|This time with no mustache.|
Anyway, Siim Kallas, a peculiarly likable fellow. He is one of the chosen few who never age. Go back to those photos of Kallas from the IME project in 1987 and he looks exactly the same. He's even got the same dapper mustache, which would look odd on any other fellow, but seems to suit him, in fact, I am afraid to know what he looks like without his trademark vüntsid.
I caught him once at a Lennart Meri Conference where the moderator butchered his name, referring to the gentleman with the two 'i's as "Sim." "Sim this," and "Sim that." I cringed everytime he said it, but Siim (rhymes with scheme) didn't wince once. Instead he went on and on about something that I cannot remember but sounding very intelligent and using hand gestures that signaled his self confidence to the audience.
Siim did his part during the EU accession referendum in 2003 by urging Estonians into voting yes by summoning the ghost of Kekkoslovakia, a derogatory term for Finland in the post-war, pre-EU years, where the president had to phone Moscow before deciding anything, even if he wanted to take a piss. In following years, Härra Kallas flew away to Brussels to become a commissioner of something (vice president for mobility and transport, thank you very much) and Tartu Mayor Andrus Ansip became the new face of the Reform Party and has been for the past seven years, leading Kallas' political baby through two successful elections.

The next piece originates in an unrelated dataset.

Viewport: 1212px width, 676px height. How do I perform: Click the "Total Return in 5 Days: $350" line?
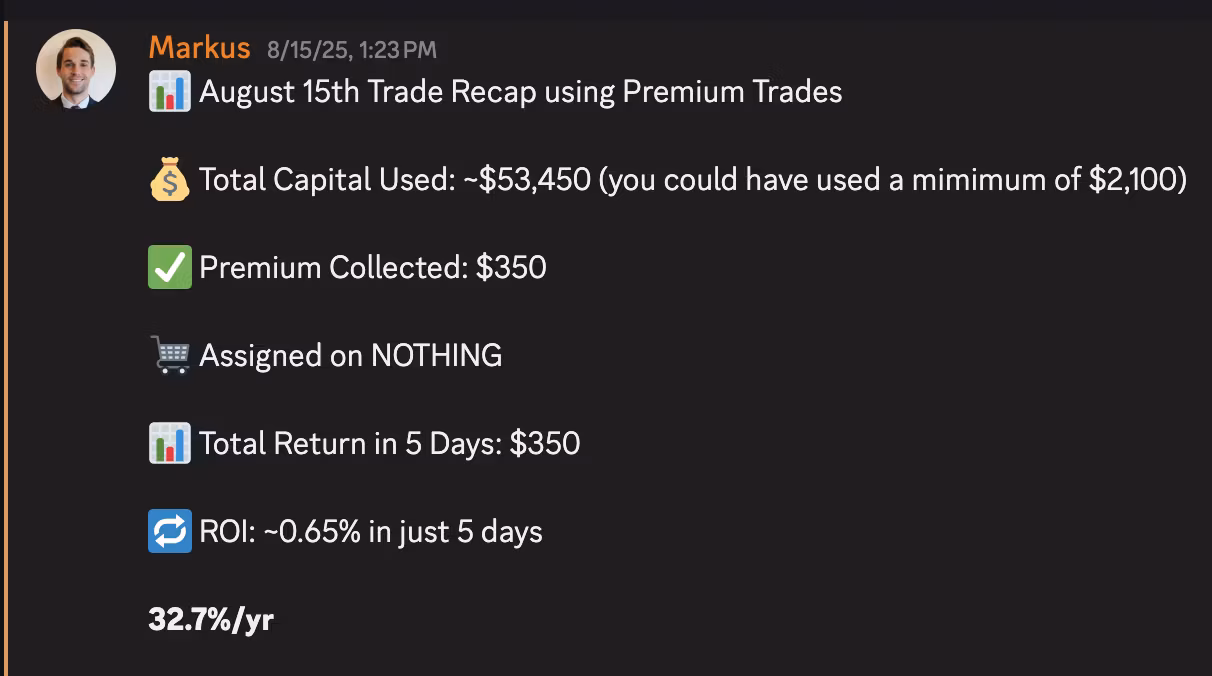click(389, 443)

But Kallas has another a baby, a biological one. And these days in Estonia her face is everywhere. Kallas' baby is not really a baby anymore. Her name is Kaja and she is 35 years old and she is very pretty. Of course, she has a sterling CV with accomplishments as a lawyer and businesswoman, ambition, intelligence, but she also happens to look really good, which is why magazines just can't help but make Kaja Kallas their cover girl. For weeks (months?) it seems that she has appeared on the cover of all printed material in the nation. The stories about her feed an intense public interest.

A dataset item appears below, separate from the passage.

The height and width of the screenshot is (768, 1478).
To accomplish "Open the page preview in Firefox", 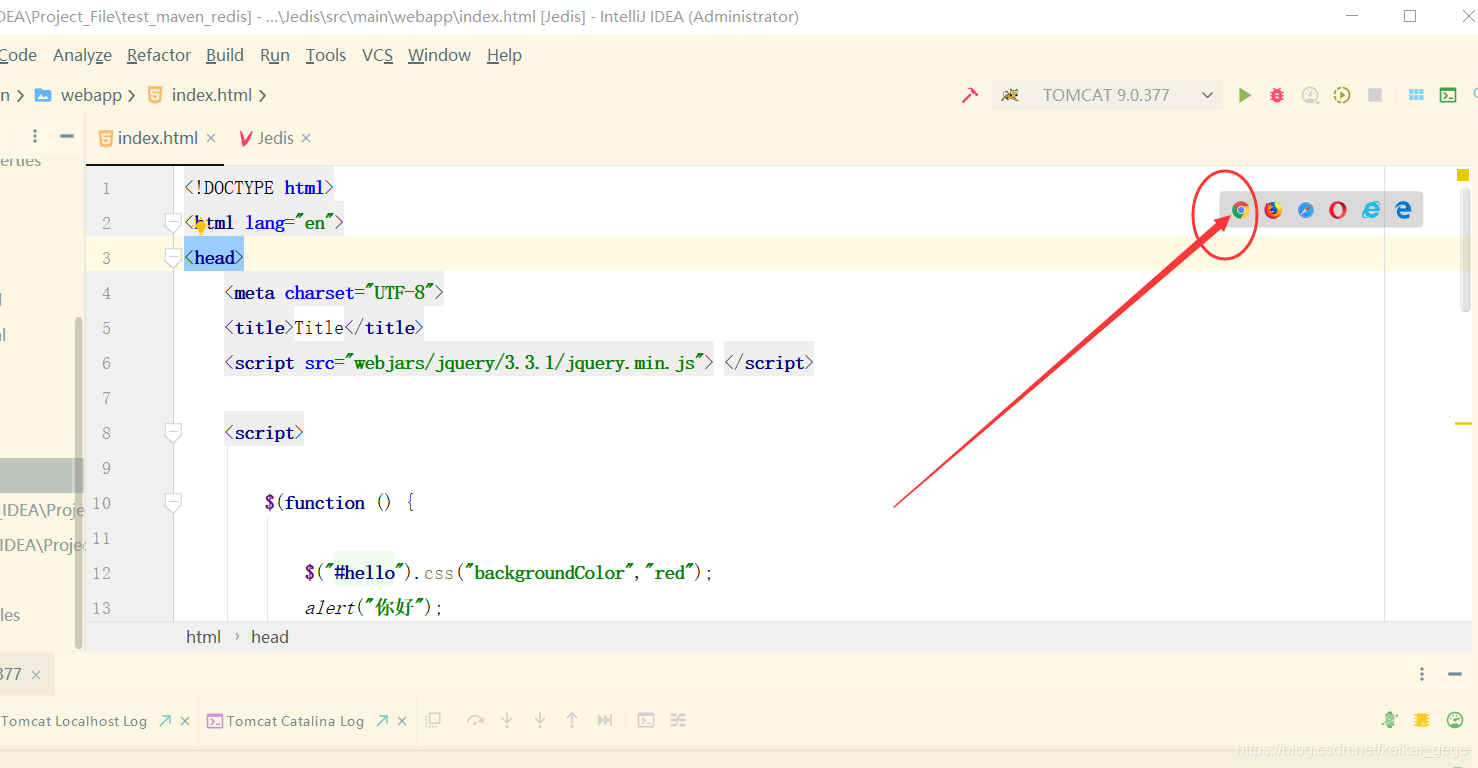I will [x=1272, y=210].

"Could she be Estonia's first female prime minister?" one tabloid even ventured to ask. Hmm. Could she? Even people who despise the current leader have confessed to me. "If she would run, I would vote for her."
Given the public's dissatisfaction with Mr. Ansip and his party's sinking approval ratings (just a point or two over the opposition Social Democrats and Centre partisans in the most recent poll), this regular Estonian magazine browser here has begun to smell a PR offensive. With the stench of Silvergate, and whistleblower Silver Meikar's expulsion from the party (an event that Kallas publicly distanced herself from), the ship of the current government is taking on water. Party investors stand to lose state capture opportunities. And an aging statesman (and there could be no finer a term for Siim Kallas) could see his political legacy as architect of Estonia's perpetual number one party tarnished. We are left to wonder, can his daughter and true political heir bail them all out?